■ Work to be completed: All pictures must be left out as you transcribe the lines from the first line of the data to the line containing "You are a computer-use agent.", both included.

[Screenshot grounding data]
========================================================================
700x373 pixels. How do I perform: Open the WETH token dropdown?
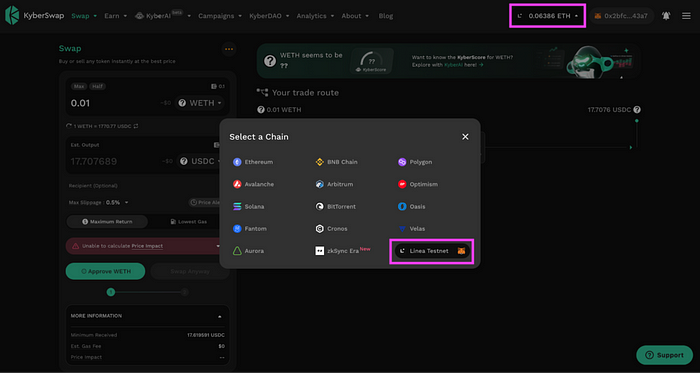pyautogui.click(x=200, y=103)
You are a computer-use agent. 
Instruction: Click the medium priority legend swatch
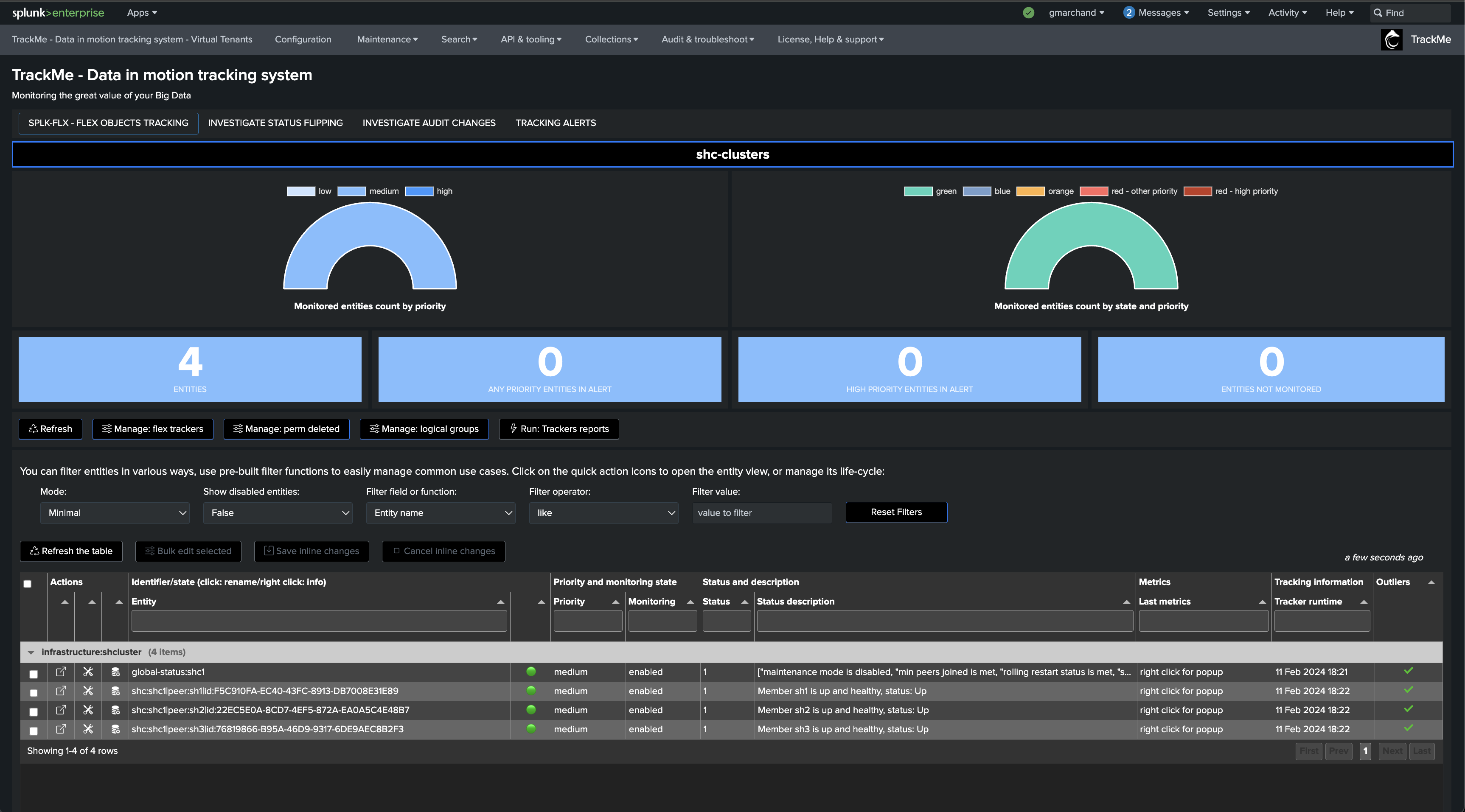coord(351,191)
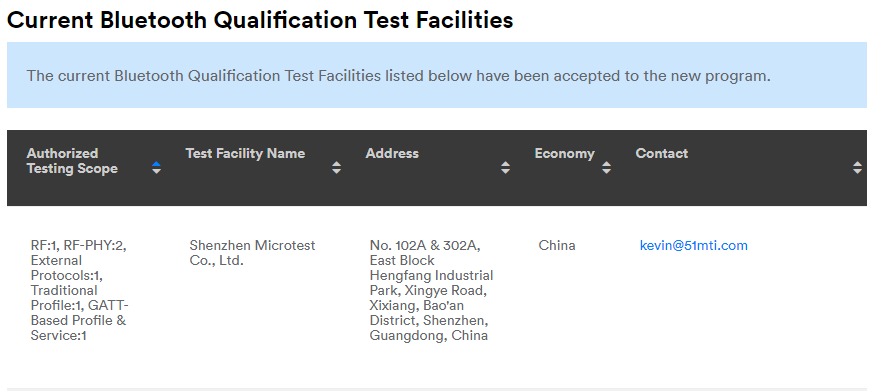Click the Shenzhen Microtest Co., Ltd. cell

[x=252, y=253]
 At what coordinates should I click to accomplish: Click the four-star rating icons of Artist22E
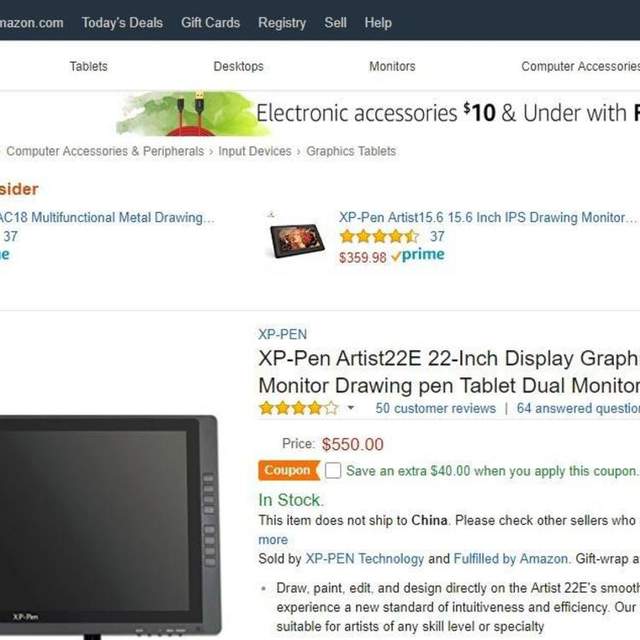point(299,408)
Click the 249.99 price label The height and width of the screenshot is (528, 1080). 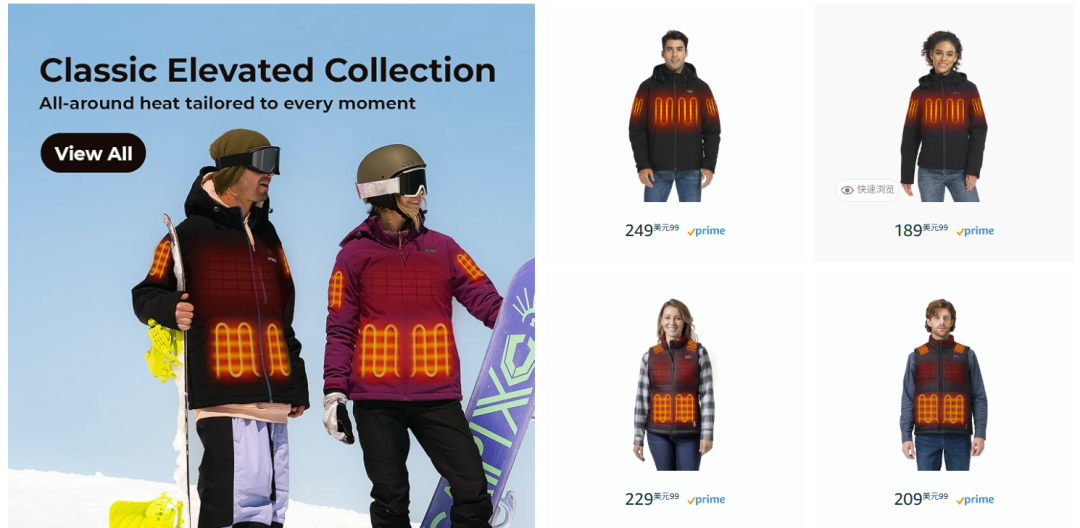click(x=652, y=230)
========================================================================
■ Response to the task:
700x373 pixels. How do I perform: Open the WETH token dropdown?
pyautogui.click(x=200, y=103)
You are a computer-use agent. 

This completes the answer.